- TASK PROMPT -
Using the data beneath this instruction, retype only the lines from the one that contains "Click Update cluster settings button" down to the one that contains "The height and width of the screenshot is (1483, 2520).", both included, exactly as they appear.

Collected data entries
-.-.-

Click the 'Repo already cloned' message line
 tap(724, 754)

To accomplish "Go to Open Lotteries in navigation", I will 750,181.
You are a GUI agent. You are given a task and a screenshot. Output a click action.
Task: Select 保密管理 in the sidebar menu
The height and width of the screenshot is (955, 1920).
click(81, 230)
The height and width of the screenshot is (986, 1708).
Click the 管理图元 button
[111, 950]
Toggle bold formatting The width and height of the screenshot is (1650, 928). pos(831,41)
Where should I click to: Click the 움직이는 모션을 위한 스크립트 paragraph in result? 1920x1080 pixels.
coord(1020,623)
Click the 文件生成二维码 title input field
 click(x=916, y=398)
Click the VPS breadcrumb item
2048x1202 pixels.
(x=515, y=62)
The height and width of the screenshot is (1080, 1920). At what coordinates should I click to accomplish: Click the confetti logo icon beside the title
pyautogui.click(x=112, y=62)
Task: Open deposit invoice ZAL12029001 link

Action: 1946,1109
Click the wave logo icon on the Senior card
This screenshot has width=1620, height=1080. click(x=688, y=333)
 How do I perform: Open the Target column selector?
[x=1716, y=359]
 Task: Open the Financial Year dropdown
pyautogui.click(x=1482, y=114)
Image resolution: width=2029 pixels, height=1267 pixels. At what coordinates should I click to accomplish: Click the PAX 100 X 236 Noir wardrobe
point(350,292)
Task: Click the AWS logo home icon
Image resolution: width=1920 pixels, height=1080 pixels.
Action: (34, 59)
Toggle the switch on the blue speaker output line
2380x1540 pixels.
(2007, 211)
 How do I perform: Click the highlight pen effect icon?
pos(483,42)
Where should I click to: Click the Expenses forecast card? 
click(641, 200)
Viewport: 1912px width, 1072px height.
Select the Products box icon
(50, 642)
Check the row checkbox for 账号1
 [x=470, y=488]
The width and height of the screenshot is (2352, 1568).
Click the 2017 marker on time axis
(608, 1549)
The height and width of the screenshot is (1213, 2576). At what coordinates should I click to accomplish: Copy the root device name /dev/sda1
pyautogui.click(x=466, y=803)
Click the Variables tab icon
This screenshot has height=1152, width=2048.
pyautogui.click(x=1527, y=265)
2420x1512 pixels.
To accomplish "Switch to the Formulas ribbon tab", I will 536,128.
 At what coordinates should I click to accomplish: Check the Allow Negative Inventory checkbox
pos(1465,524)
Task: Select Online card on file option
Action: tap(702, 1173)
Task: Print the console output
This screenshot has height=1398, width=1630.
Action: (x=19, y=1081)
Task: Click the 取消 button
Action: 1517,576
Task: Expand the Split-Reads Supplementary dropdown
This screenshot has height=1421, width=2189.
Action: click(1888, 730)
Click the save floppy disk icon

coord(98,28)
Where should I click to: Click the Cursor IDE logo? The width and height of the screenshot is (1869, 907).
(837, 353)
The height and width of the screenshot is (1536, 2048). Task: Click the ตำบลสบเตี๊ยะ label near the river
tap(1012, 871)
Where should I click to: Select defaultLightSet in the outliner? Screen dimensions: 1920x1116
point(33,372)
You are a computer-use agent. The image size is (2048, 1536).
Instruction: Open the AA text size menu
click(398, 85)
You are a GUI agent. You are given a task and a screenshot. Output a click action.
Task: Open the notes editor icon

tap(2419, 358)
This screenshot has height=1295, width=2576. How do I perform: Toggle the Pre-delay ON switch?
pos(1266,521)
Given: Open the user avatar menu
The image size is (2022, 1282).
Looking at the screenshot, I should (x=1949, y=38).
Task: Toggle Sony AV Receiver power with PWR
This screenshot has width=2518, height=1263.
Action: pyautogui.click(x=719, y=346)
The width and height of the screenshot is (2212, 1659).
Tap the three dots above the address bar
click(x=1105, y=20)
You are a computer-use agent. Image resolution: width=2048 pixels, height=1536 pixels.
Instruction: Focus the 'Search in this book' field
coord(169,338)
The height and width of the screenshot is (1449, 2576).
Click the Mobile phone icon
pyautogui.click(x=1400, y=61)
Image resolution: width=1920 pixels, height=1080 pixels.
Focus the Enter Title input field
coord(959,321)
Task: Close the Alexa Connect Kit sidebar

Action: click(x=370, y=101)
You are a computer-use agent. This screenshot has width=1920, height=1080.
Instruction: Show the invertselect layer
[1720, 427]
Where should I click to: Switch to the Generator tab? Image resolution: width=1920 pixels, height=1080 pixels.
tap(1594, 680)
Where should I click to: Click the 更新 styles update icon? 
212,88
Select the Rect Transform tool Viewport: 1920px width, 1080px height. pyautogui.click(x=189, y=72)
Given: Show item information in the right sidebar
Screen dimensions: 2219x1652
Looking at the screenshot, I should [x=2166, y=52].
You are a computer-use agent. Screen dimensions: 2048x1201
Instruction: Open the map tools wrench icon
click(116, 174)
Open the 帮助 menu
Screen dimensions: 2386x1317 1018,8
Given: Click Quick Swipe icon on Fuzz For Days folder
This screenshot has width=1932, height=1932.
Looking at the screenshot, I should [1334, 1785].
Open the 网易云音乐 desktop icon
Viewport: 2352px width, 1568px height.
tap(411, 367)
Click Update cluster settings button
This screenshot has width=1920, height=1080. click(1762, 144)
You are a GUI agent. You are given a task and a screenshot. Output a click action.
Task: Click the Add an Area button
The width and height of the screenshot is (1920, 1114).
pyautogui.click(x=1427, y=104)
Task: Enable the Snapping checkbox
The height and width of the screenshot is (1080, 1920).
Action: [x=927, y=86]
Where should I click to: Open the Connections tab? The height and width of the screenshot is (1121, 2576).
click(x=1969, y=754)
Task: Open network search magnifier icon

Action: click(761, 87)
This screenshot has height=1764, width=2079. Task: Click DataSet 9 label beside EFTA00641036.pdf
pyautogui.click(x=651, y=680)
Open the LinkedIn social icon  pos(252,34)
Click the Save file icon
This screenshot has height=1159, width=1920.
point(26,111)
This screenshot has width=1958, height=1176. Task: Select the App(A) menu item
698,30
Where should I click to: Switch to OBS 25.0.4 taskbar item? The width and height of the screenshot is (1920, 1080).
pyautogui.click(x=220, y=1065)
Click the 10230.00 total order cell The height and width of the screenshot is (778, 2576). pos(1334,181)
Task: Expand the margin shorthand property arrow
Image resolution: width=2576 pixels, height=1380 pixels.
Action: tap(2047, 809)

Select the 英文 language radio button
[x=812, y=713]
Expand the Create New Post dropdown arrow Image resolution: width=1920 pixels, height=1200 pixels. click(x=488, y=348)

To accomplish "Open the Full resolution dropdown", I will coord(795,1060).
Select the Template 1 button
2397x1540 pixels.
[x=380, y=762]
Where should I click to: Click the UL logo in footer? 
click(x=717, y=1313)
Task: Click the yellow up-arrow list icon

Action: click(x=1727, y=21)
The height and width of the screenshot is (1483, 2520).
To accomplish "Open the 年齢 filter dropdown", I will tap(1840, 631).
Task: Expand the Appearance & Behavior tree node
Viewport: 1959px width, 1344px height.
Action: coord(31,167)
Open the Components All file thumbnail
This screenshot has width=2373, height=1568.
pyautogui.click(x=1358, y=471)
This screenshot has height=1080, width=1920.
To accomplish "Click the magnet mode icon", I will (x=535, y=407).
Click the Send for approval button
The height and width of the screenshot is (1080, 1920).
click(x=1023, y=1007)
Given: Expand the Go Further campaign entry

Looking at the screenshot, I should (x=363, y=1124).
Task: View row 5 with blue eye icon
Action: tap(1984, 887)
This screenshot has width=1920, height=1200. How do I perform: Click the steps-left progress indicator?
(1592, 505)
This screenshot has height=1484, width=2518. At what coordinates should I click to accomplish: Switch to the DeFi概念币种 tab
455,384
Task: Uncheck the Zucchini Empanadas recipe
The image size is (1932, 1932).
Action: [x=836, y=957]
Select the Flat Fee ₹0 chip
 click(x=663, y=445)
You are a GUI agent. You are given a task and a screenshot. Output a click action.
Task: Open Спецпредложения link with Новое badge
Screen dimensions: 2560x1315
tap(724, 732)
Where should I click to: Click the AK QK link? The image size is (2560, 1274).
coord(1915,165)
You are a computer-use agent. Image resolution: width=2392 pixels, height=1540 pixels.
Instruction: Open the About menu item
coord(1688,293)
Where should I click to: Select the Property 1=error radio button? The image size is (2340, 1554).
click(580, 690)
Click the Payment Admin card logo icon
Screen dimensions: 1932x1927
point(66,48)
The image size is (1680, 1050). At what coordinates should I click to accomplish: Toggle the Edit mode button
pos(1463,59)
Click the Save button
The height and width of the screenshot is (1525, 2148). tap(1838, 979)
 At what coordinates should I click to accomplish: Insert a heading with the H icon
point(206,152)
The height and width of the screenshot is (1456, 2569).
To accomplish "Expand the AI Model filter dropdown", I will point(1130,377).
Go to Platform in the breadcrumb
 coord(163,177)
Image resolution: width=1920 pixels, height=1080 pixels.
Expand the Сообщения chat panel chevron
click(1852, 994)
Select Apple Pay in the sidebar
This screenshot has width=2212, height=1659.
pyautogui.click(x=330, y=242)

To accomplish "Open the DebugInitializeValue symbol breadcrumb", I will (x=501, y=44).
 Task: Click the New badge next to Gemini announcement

-.-.-

- RESULT -
Click Update cluster settings button
This screenshot has width=1920, height=1080. click(1762, 144)
You are a GUI agent. You are given a task and a screenshot. Output a click action.
Task: Click the Add an Area button
The width and height of the screenshot is (1920, 1114).
pyautogui.click(x=1427, y=104)
Task: Enable the Snapping checkbox
The height and width of the screenshot is (1080, 1920).
Action: [x=927, y=86]
Where should I click to: Open the Connections tab? The height and width of the screenshot is (1121, 2576).
click(x=1969, y=754)
Task: Open network search magnifier icon

Action: click(761, 87)
This screenshot has height=1764, width=2079. Task: Click DataSet 9 label beside EFTA00641036.pdf
pyautogui.click(x=651, y=680)
Open the LinkedIn social icon  pos(252,34)
Click the Save file icon
This screenshot has height=1159, width=1920.
point(26,111)
This screenshot has width=1958, height=1176. Task: Select the App(A) menu item
698,30
Where should I click to: Switch to OBS 25.0.4 taskbar item? The width and height of the screenshot is (1920, 1080).
pyautogui.click(x=220, y=1065)
Click the 10230.00 total order cell The height and width of the screenshot is (778, 2576). pos(1334,181)
Task: Expand the margin shorthand property arrow
Image resolution: width=2576 pixels, height=1380 pixels.
Action: tap(2047, 809)

Select the 英文 language radio button
[x=812, y=713]
Expand the Create New Post dropdown arrow Image resolution: width=1920 pixels, height=1200 pixels. click(x=488, y=348)

To accomplish "Open the Full resolution dropdown", I will coord(795,1060).
Select the Template 1 button
2397x1540 pixels.
[x=380, y=762]
Where should I click to: Click the UL logo in footer? 
click(x=717, y=1313)
Task: Click the yellow up-arrow list icon

Action: click(x=1727, y=21)
The height and width of the screenshot is (1483, 2520).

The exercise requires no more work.